### Excerpted data
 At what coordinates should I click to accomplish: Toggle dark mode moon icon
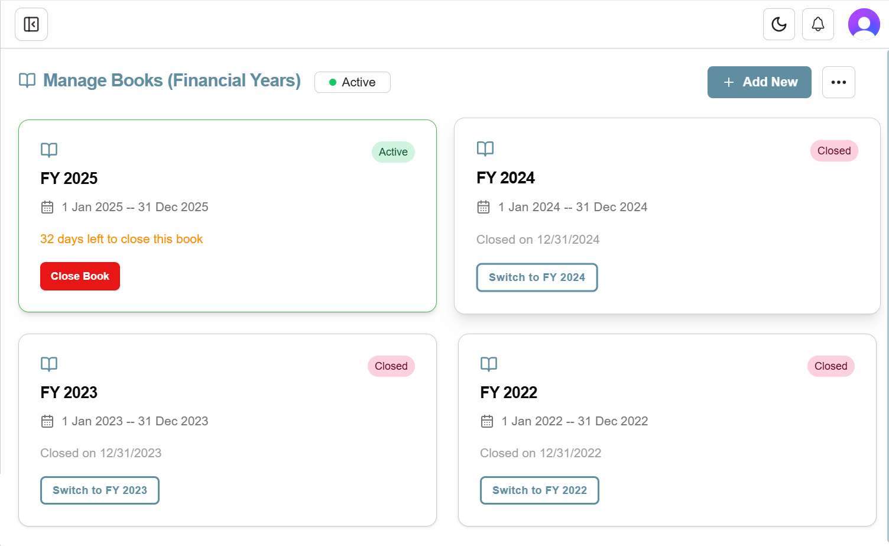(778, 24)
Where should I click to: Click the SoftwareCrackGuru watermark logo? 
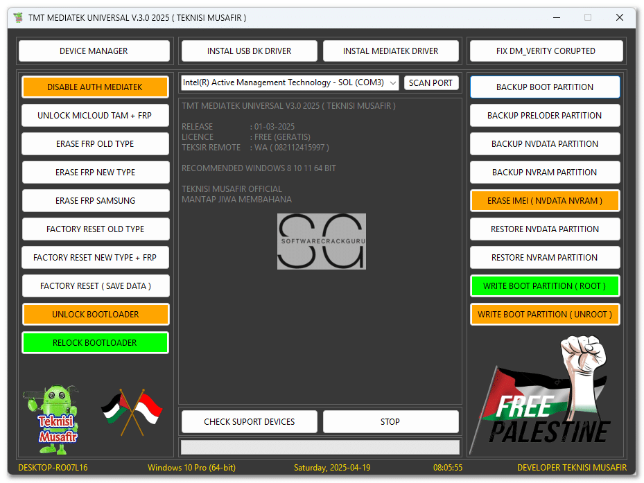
######
### Excerpted data
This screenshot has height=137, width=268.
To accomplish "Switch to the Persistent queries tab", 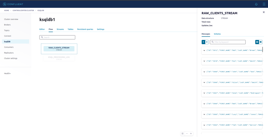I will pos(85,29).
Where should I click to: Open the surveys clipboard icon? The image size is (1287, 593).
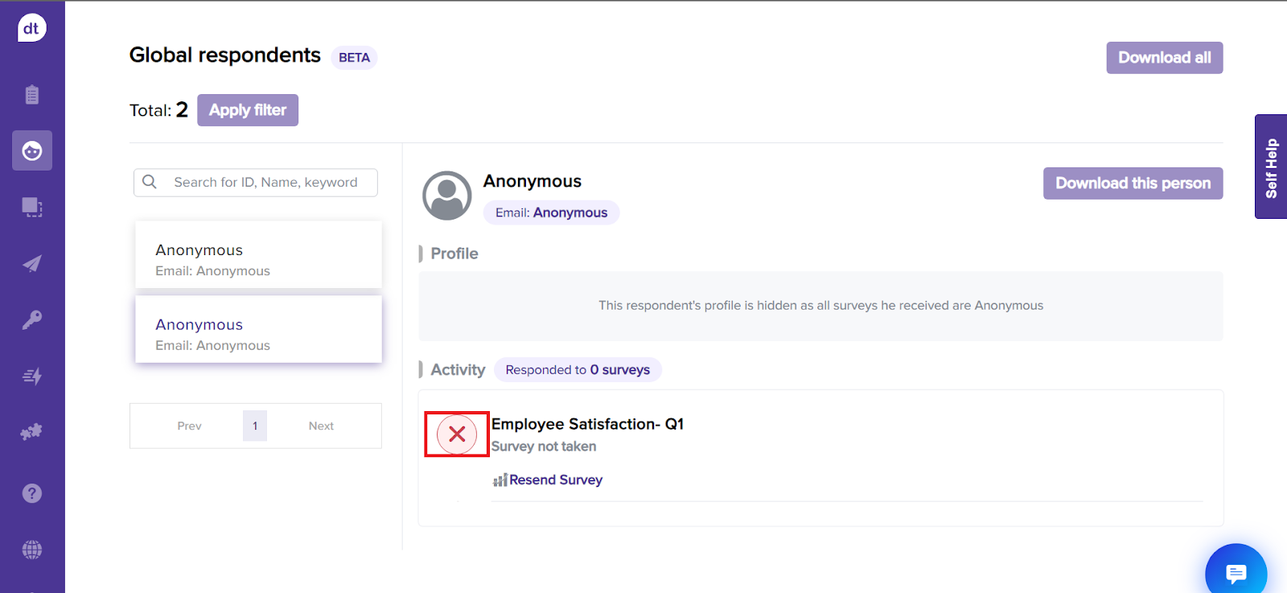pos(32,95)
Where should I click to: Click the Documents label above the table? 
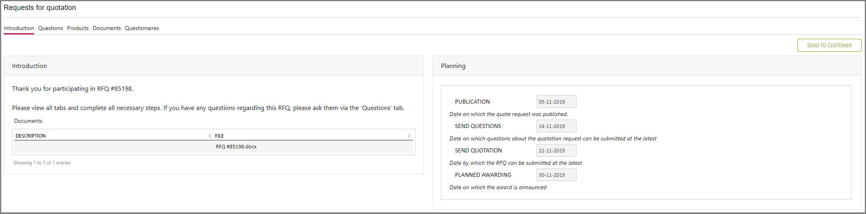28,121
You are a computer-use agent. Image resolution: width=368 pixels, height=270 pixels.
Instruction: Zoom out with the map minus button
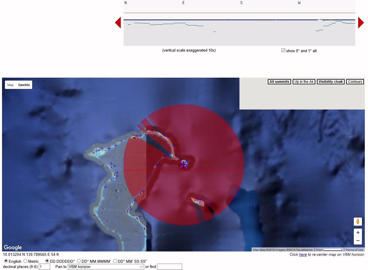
######
### Excerpted data
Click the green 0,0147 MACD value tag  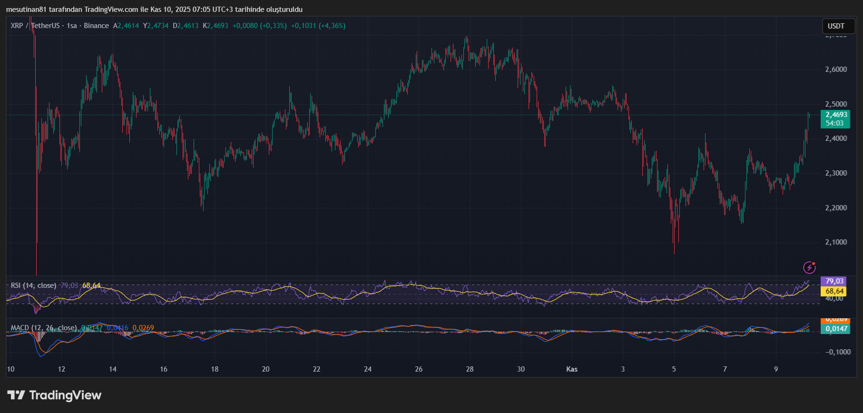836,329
######
Rewrite the records starting at the line that contains "At what coordinates" and ending at the line that contains "Where should I click to: Click the SoftwareCrackGuru", with "moon" changed to "sun" and everything else left as it is. Leave the pictures out of your answer.

#### Output for this exercise:
 At what coordinates should I click to accomplish: Toggle dark mode sun icon
(778, 24)
Where should I click to: Click the SoftwareCrackGuru watermark logo? 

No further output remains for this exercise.